Michael looked confused, admitting "I'm not getting it…?"
Riri sighed and looked up at the ceiling. "In every experiment there's the group where you are testing for a change being made by something. And then there's a group you do nothing with, and see what happens to them, compared to the first group. You give 100 rats cancer, you give 50 of those rats a possible cure for cancer, and the rest are the control group left to die. Then you sit back and see what happens."
Michael's face went from confusion to realization then fury.
"Yep. You got it." Riri nodded. "Somewhere another group of super genius babies all got the experimental education and training and opportunity to see what they could achieve with brains better than Einstein or Reed Richards. And then there's us. The control group. Most of us dead. And us three lucky enough to not die, but we're all a bit…"

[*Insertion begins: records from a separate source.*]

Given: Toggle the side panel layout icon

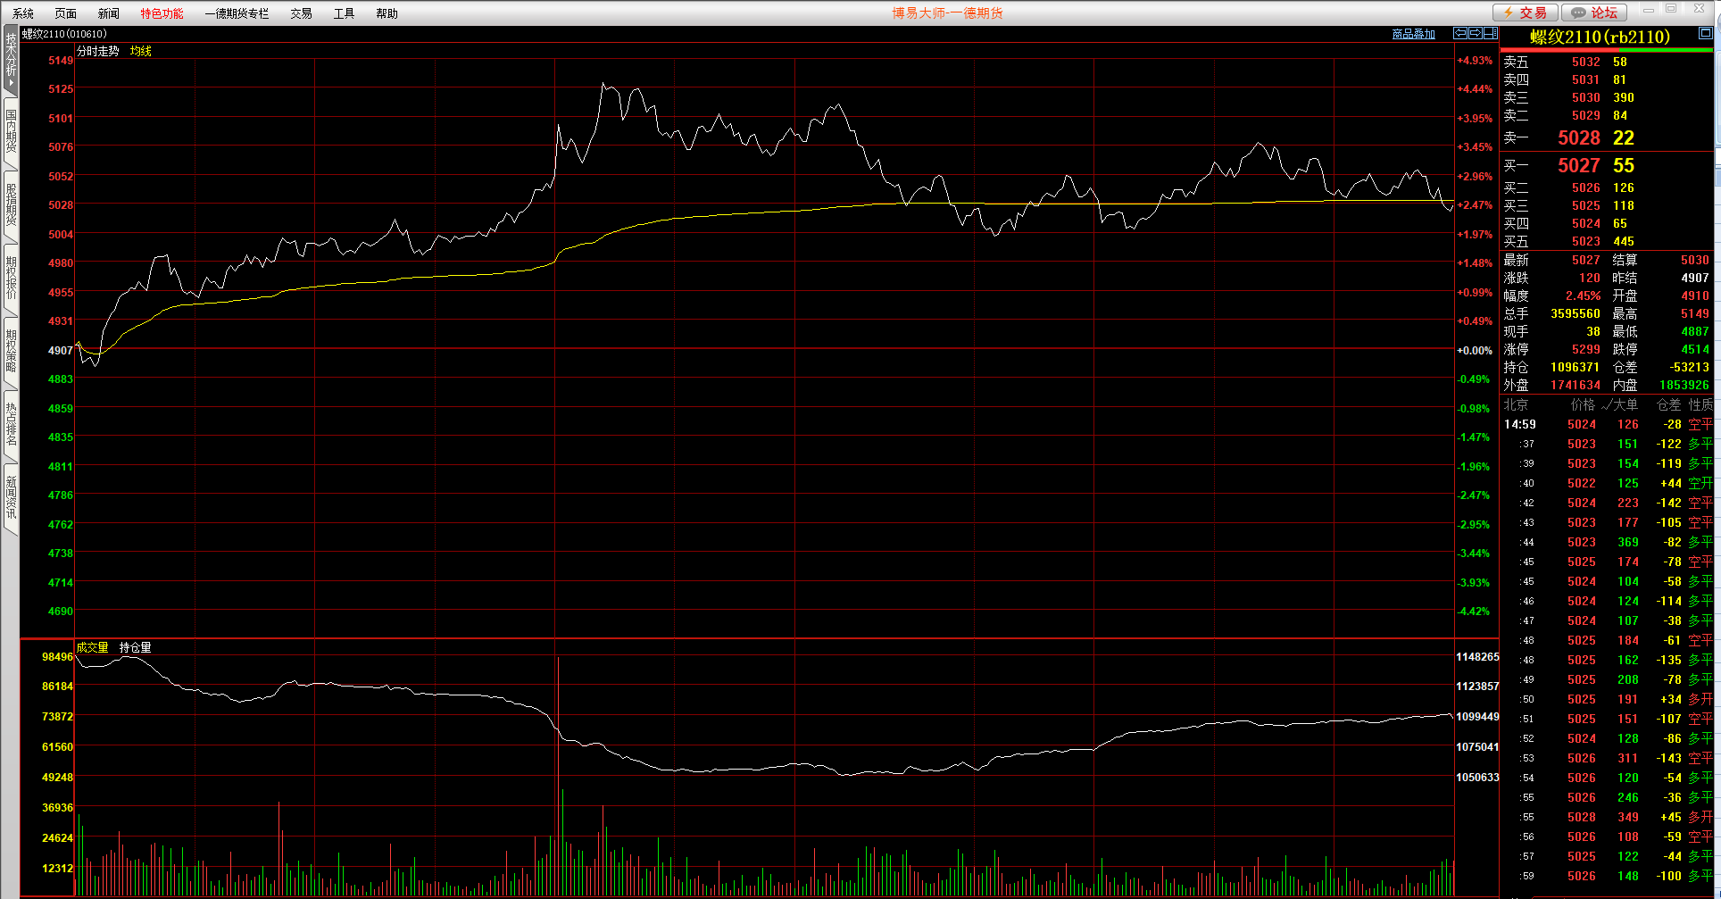Looking at the screenshot, I should pos(1490,33).
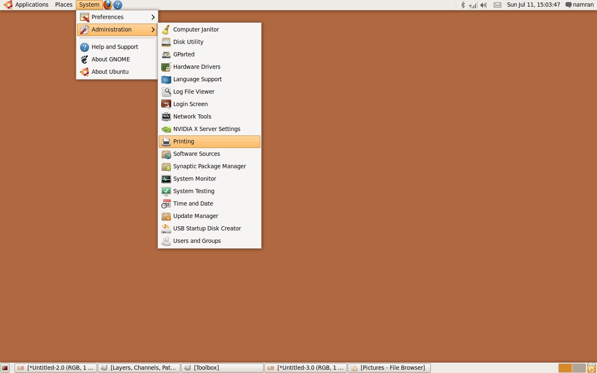Select GParted partition editor entry
Screen dimensions: 597x373
(184, 54)
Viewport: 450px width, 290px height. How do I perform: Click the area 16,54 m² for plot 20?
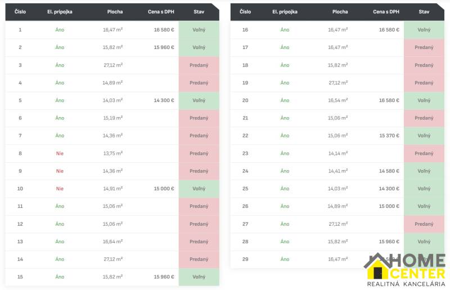[x=338, y=100]
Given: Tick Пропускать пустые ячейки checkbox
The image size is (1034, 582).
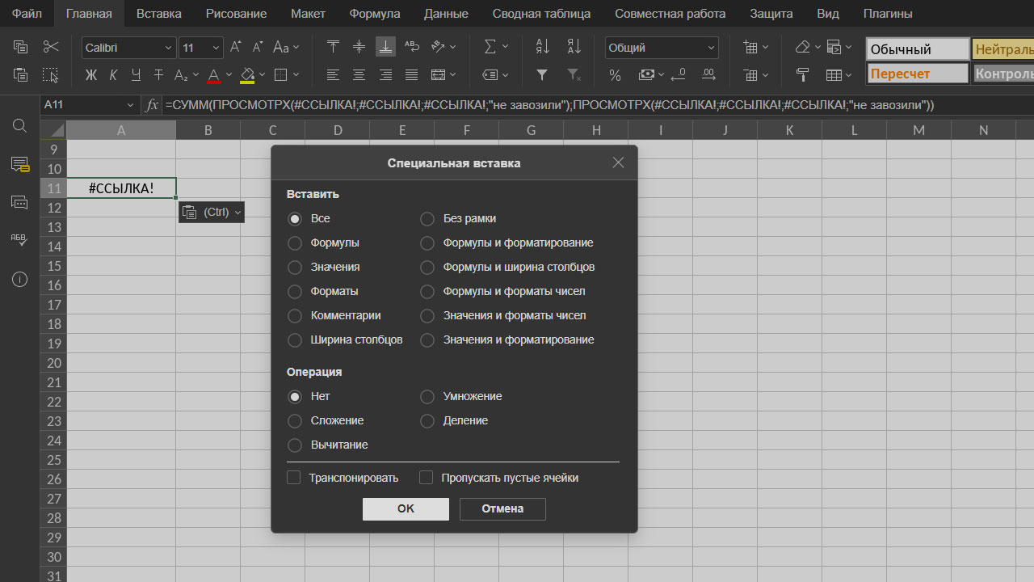Looking at the screenshot, I should pyautogui.click(x=427, y=478).
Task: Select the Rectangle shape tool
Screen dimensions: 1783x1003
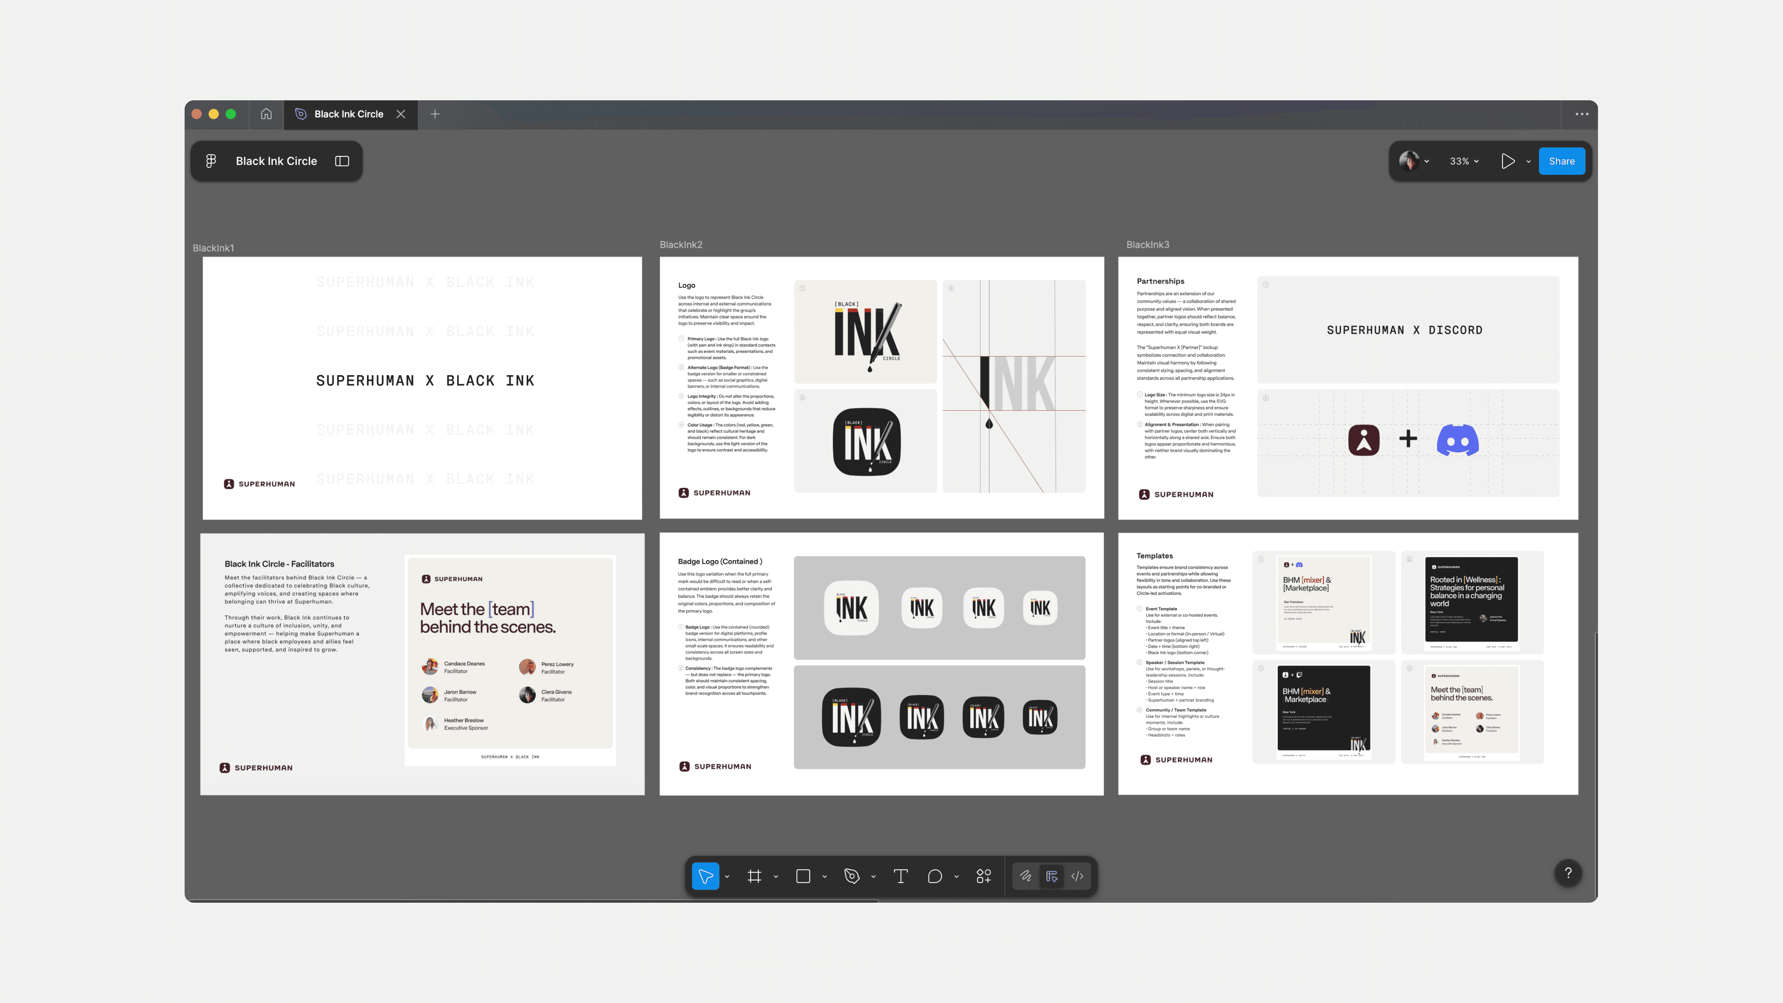Action: pos(803,876)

"Obsessed and weird," said Michael.
"Damaged and isolated," agreed Emily.
"And pretty angry about it," replied Riri. "So I suggest we break up the meeting for now, and think about things. And thank whoever helped us manage to get through this better than the other four."
"Other three," interjected Emily. "Callum Hendrix went missing when we were 14. I choose to believe he's out there doing awesome at something. Hopefully involving time travel."
"Or aliens. Maybe I have a cousin out saving the universe." Michael looked slightly jealous to Riri.